Legacies & Lighthouses: Living As Your Own Woman

Image result for lighthouses


There are always these worlds that break open when women die.


When my grandmother died almost five years ago, it was surreal to go the home she had for forty years become a tomb, rather than a hive. All I have left of her, aside from memories, are a red leather wallet I don’t use, and a heavy linen tablecloth. That’s all. However, what I saw was my family begin to morph into something I didn’t recognize. The core strength was gone. The lighthouse was gone, and we were all smashing into the rocks.

I found from my mother, my grandmother wanted to be nurse. This broke my heart–for so long, I felt my grandmother was just mean and standoffish. I never thought of her–when I was a child at least–of ever being young or wanting anything different from her life. I resented her for that as a kid. There were people’s grandmothers whom I knew who had cool jobs, drove and had college degrees. I wanted a grandmother that would talk to me, tell me about her life–send me a smoke signal as to how not to eff my life up. Instead, I got a grandmother who was none of those things.  And as an ambitious kid, I swore I wouldn’t be that kind of woman.
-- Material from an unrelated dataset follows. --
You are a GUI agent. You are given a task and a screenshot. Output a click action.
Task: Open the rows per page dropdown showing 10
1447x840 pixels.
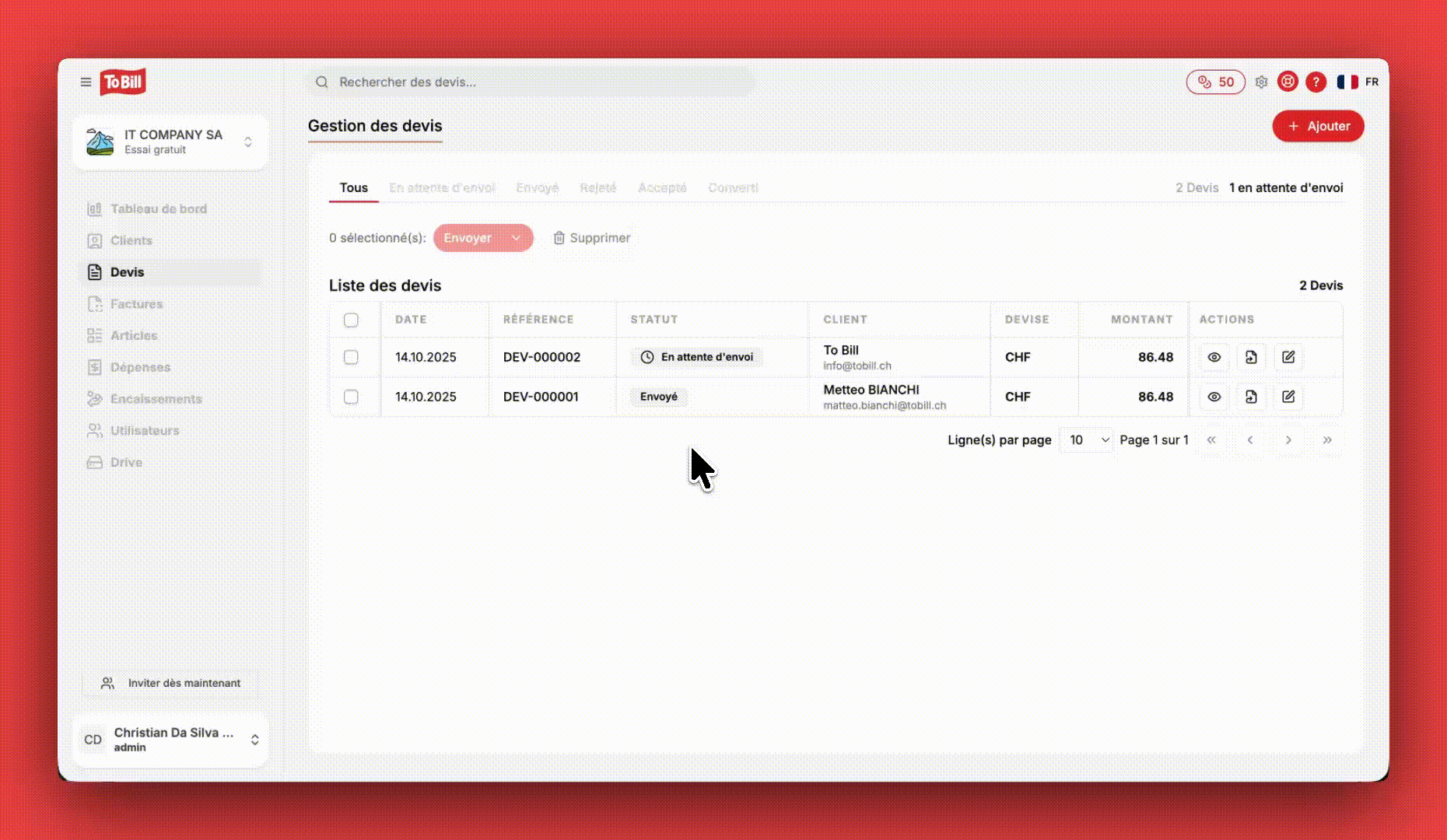(x=1086, y=440)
When she left the world, I knew every answer that I needed –or wanted–she took with her. The extra strength, the power, even her presence which had always reassured me, was gone. While this time of bereavement was happening, I saw my mother experience this acceptance beyond the comfort salvation happen in her life. There is a freedom in grief, yes, but this was beyond that. After her mother, my grandmother, died, she really began to ebb and flow with her demands on me to become a nurse. I would yield until the peace and seduction of words would woo  me, chase me all over again.
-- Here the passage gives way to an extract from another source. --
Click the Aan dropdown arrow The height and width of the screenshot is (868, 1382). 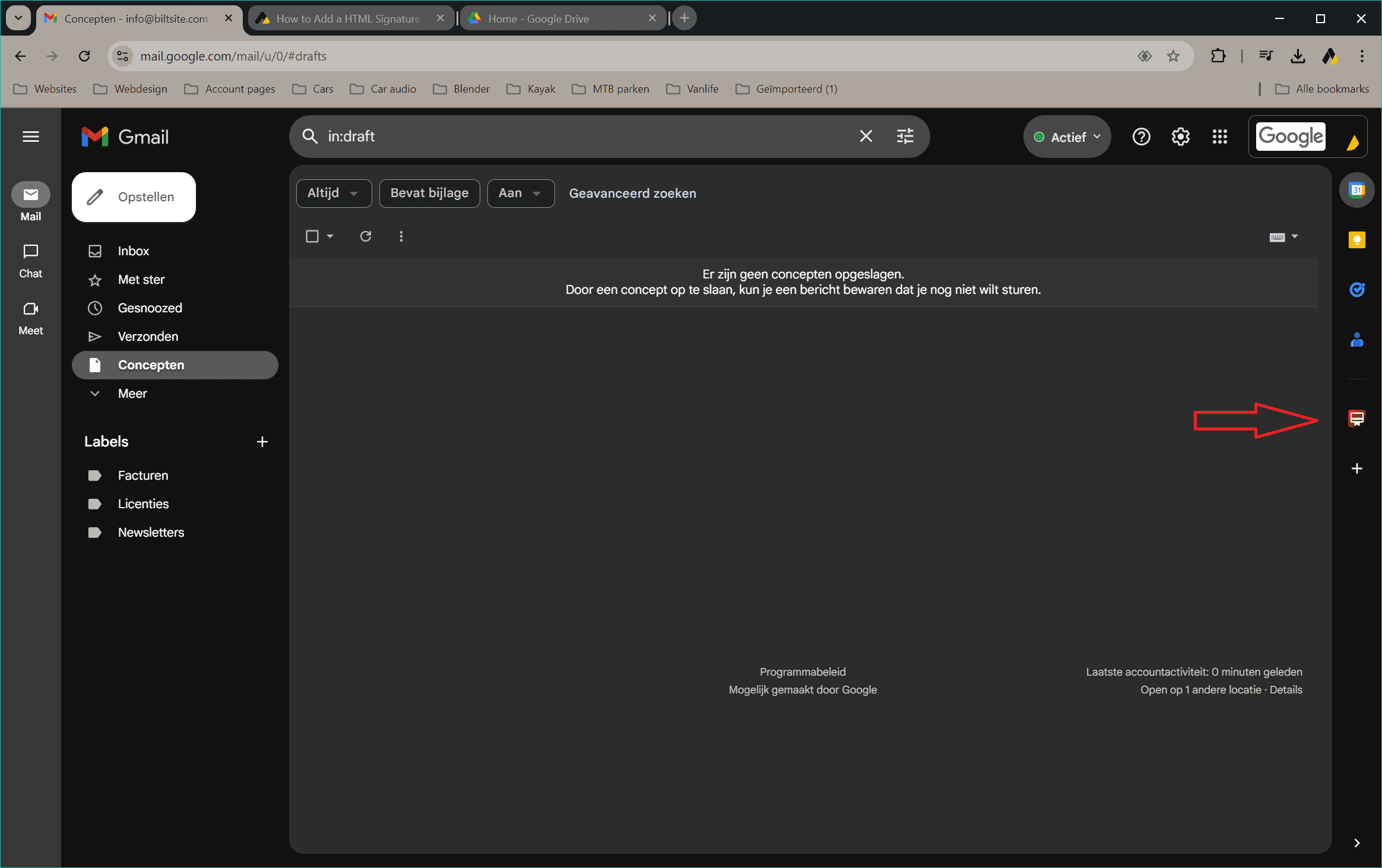pos(536,193)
In this space, I have begun to accept my mother was a manifestation of what my grandmother wanted. Ergo, my mother wanted the same for me. Bucking that, not being that immediately, this commitment to self was never factored into my life of hers. Yet, I fought for it.
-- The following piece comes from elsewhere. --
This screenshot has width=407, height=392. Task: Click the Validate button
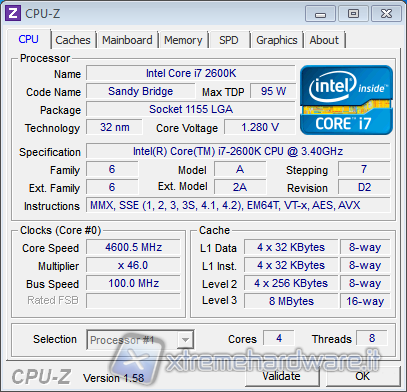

What her death and my growth have taught me is there is a tout, toughness to this life. It is relentless, foreboding and amazing. This life is a series of trips around the sun, and from that–we become memories and immortal through those memories. I’m learning, finally, that my mother is an entire person with thoughts, hope and dreams. I had to embrace the fact my grandmother was a woman of a generation where those things were detrimental to share or utter to some people. Thus is the complication of multigenerational women.

I know there will be a day where I have to uncover the life my mother hid from us. I know she will be reduced to a series of boxes, and memories. I will have to explain to my daughters why she was so hard on me, wanted so much more for me and why I do the same for them on some things. The resounding thing I can tell them is, “I decided to become my own woman.”

I decided that whom I have  become does not make me broken, evil or less than. I decided that people opinions of me only carry the weight I desire. I understand that women, the women in my family are complicated, secretive creatures…and are like mermaids: always myth until they are found in deep places only the brave dare swim and the unworthy can never tread water.

I have learned it is okay that I have not lived up to other people’s expectations.

This life is mine. I determine to live it, and remember I, too, am human. The day where
I am boxes and memory, my daughters will their mother was exactly as she wanted. That will give new legacy room to begin…



[image from Google]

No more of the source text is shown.